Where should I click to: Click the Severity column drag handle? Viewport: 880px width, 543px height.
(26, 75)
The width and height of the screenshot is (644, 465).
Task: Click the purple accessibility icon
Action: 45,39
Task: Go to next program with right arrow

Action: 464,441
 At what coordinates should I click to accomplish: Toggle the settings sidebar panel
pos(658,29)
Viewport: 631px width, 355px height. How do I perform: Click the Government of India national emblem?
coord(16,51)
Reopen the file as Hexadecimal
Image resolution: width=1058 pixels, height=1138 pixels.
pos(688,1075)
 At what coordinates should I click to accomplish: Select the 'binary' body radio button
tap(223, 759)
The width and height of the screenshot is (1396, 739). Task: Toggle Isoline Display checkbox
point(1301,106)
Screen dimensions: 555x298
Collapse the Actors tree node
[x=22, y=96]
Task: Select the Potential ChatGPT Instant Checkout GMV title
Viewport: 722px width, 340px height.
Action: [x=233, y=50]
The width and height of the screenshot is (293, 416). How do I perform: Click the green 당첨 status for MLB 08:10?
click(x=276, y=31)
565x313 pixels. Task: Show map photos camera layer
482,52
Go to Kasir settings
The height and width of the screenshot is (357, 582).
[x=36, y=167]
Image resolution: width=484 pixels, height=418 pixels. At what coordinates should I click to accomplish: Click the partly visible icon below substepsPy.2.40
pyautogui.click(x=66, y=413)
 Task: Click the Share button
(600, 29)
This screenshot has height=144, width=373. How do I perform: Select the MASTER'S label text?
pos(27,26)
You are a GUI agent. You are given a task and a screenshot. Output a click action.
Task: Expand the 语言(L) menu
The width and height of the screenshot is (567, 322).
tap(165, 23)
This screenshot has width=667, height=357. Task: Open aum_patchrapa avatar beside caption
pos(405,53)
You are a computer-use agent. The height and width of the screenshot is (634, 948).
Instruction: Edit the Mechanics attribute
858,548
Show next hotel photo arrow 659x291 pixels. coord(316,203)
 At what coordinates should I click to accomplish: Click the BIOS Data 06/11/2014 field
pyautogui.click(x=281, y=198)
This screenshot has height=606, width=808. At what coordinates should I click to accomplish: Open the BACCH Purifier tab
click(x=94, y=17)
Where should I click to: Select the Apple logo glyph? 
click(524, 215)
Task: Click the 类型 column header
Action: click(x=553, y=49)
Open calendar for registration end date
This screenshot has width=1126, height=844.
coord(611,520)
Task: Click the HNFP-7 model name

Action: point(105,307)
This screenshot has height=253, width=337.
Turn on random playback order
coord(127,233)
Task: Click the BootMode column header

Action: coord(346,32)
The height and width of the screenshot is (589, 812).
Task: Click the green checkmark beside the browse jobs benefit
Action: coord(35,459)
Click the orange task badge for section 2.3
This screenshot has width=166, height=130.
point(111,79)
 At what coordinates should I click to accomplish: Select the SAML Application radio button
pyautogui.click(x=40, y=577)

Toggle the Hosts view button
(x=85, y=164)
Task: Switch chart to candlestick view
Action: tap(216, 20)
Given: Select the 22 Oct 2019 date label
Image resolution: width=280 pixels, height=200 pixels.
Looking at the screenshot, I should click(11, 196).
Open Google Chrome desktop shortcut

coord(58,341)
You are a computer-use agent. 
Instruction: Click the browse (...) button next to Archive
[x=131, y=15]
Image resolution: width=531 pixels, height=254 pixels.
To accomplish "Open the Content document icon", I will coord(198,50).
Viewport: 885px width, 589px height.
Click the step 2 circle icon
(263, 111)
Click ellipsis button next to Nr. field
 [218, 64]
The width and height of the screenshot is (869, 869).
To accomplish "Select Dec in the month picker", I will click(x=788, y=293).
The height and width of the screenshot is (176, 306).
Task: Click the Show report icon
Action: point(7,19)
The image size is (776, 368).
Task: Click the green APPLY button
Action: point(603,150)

## Work to do
Copy the listing line for line, without changing anything.

## Solution
Where should I click to: Click the Severity column drag handle? Viewport: 880px width, 543px height.
(26, 75)
The width and height of the screenshot is (644, 465).
Task: Click the purple accessibility icon
Action: 45,39
Task: Go to next program with right arrow

Action: 464,441
 At what coordinates should I click to accomplish: Toggle the settings sidebar panel
pos(658,29)
Viewport: 631px width, 355px height. How do I perform: Click the Government of India national emblem?
coord(16,51)
Reopen the file as Hexadecimal
Image resolution: width=1058 pixels, height=1138 pixels.
pos(688,1075)
 At what coordinates should I click to accomplish: Select the 'binary' body radio button
tap(223, 759)
The width and height of the screenshot is (1396, 739). Task: Toggle Isoline Display checkbox
point(1301,106)
Screen dimensions: 555x298
Collapse the Actors tree node
[x=22, y=96]
Task: Select the Potential ChatGPT Instant Checkout GMV title
Viewport: 722px width, 340px height.
Action: [x=233, y=50]
The width and height of the screenshot is (293, 416). How do I perform: Click the green 당첨 status for MLB 08:10?
click(x=276, y=31)
565x313 pixels. Task: Show map photos camera layer
482,52
Go to Kasir settings
The height and width of the screenshot is (357, 582).
[x=36, y=167]
Image resolution: width=484 pixels, height=418 pixels. At what coordinates should I click to accomplish: Click the partly visible icon below substepsPy.2.40
pyautogui.click(x=66, y=413)
 Task: Click the Share button
(600, 29)
This screenshot has height=144, width=373. How do I perform: Select the MASTER'S label text?
pos(27,26)
You are a GUI agent. You are given a task and a screenshot. Output a click action.
Task: Expand the 语言(L) menu
The width and height of the screenshot is (567, 322).
tap(165, 23)
This screenshot has width=667, height=357. Task: Open aum_patchrapa avatar beside caption
pos(405,53)
You are a computer-use agent. The height and width of the screenshot is (634, 948).
Instruction: Edit the Mechanics attribute
858,548
Show next hotel photo arrow 659x291 pixels. coord(316,203)
 At what coordinates should I click to accomplish: Click the BIOS Data 06/11/2014 field
pyautogui.click(x=281, y=198)
This screenshot has height=606, width=808. At what coordinates should I click to accomplish: Open the BACCH Purifier tab
click(x=94, y=17)
Where should I click to: Select the Apple logo glyph? 
click(524, 215)
Task: Click the 类型 column header
Action: click(x=553, y=49)
Open calendar for registration end date
This screenshot has width=1126, height=844.
coord(611,520)
Task: Click the HNFP-7 model name

Action: point(105,307)
This screenshot has height=253, width=337.
Turn on random playback order
coord(127,233)
Task: Click the BootMode column header

Action: coord(346,32)
The height and width of the screenshot is (589, 812).
Task: Click the green checkmark beside the browse jobs benefit
Action: coord(35,459)
Click the orange task badge for section 2.3
This screenshot has width=166, height=130.
point(111,79)
 At what coordinates should I click to accomplish: Select the SAML Application radio button
pyautogui.click(x=40, y=577)

Toggle the Hosts view button
(x=85, y=164)
Task: Switch chart to candlestick view
Action: tap(216, 20)
Given: Select the 22 Oct 2019 date label
Image resolution: width=280 pixels, height=200 pixels.
Looking at the screenshot, I should click(11, 196).
Open Google Chrome desktop shortcut

coord(58,341)
You are a computer-use agent. 
Instruction: Click the browse (...) button next to Archive
[x=131, y=15]
Image resolution: width=531 pixels, height=254 pixels.
To accomplish "Open the Content document icon", I will coord(198,50).
Viewport: 885px width, 589px height.
Click the step 2 circle icon
(263, 111)
Click ellipsis button next to Nr. field
 [218, 64]
The width and height of the screenshot is (869, 869).
To accomplish "Select Dec in the month picker", I will click(x=788, y=293).
The height and width of the screenshot is (176, 306).
Task: Click the Show report icon
Action: point(7,19)
The image size is (776, 368).
Task: Click the green APPLY button
Action: point(603,150)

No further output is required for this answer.